= Open constituencies =

Type of constituency in the Fijian electoral system

Open constituencies represent one of several electoral models employed in the past in the Fijian electoral system. They derived their name from the fact that they were "open": unlike the communal constituencies, the 25 members of the House of Representatives who represented open constituencies were elected by universal suffrage and were open to members of any ethnic group.

Universal suffrage with a common voters' roll was first proposed by the Indo-Fijian-dominated National Federation Party (NFP) in the early 1960s, but was opposed by most leaders of the indigenous Fijian community, who were fearful that a common roll would favour Indo-Fijians, who then comprised a majority of the population. The proposal came up again intermittently throughout the 1970s, but nothing came of it.

Open constituencies came into being when the 1997 constitution was adopted in 1997–1998. The Constitutional Commission chaired by former New Zealand Governor-General Sir Paul Reeves had recommended a total of 45 open and 25 communal constituencies, but the then-ruling Soqosoqo ni Vakavulewa ni Taukei of Prime Minister Sitiveni Rabuka and the opposition NFP saw the communal constituencies allocated to indigenous Fijians and Indo-Fijians respectively as their power base and insisted on virtually reversing the ratio. The final constitutional draft established 46 communal constituencies and 25 open constituencies, which were required to be substantially equal in population.
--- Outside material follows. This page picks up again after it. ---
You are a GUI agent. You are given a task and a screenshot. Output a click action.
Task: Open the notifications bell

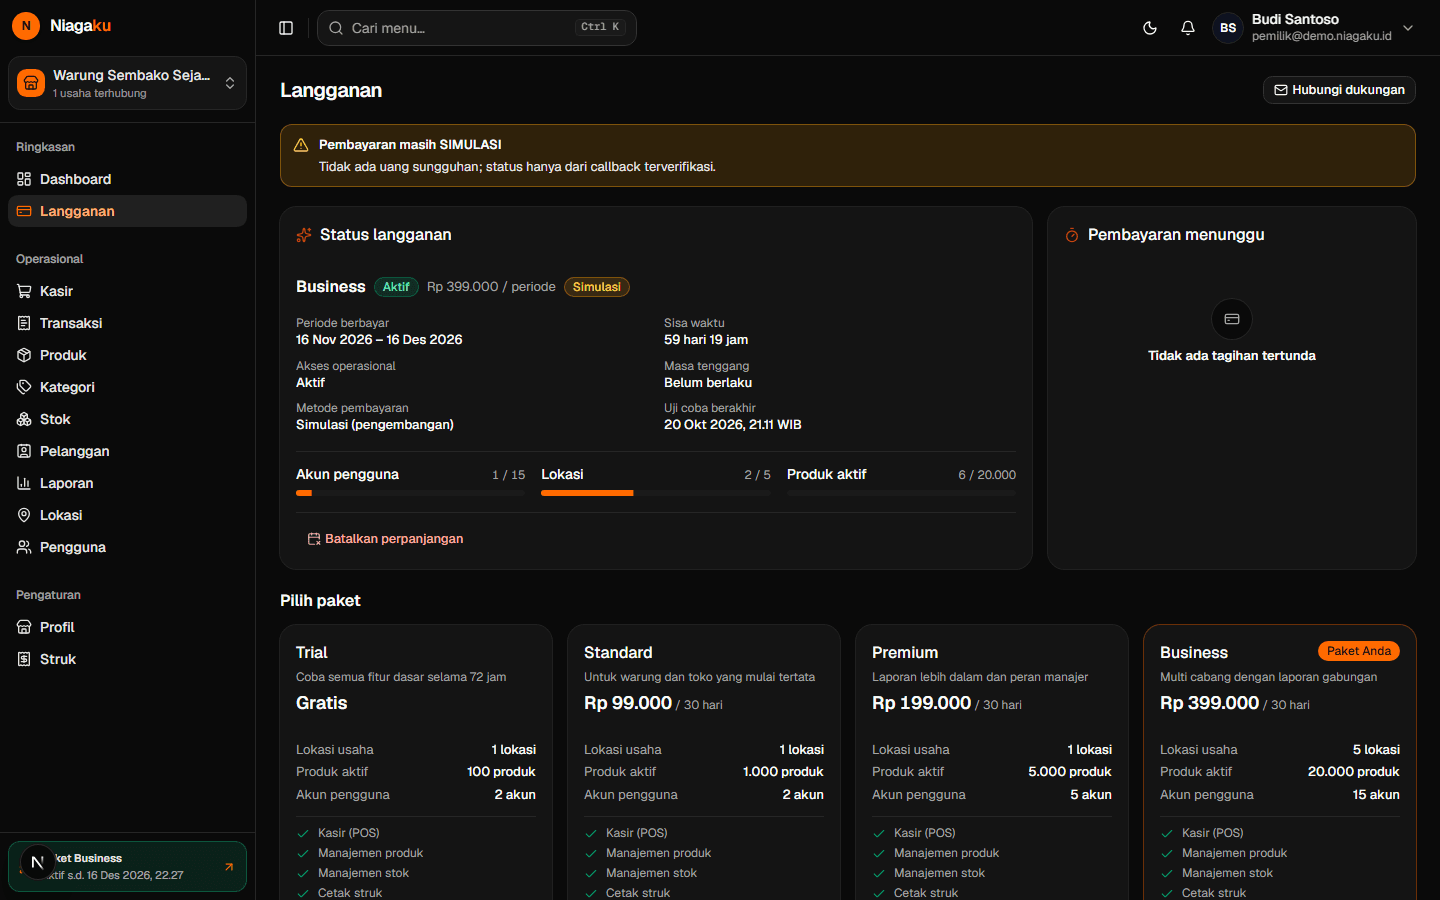coord(1188,28)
In the general elections held in 1999, 2001, and 2006, most political competition took place in the open constituencies. As the fundamental faultline in Fijian politics was ethnic rather than ideological, the racially allocated communal constituencies generally followed predictable voting patterns. The ethnically diverse open constituencies, particularly in urban areas, were much more competitive.

The existence and number of the open constituencies was long a bone of contention in Fijian politics. Many Fijian ethno-nationalists favoured their abolition, whereas many Indo-Fijian politicians like former Prime Minister Mahendra Chaudhry, as well as parties claiming to be multiracial, argued that their number should be increased, or even that all parliamentary seats should be open.

A new constitution promulgated by the Military-backed interim government in 2013 abolished both open and communal constituencies, and instituted a form of proportional representation, with the entire country voting as a single electorate.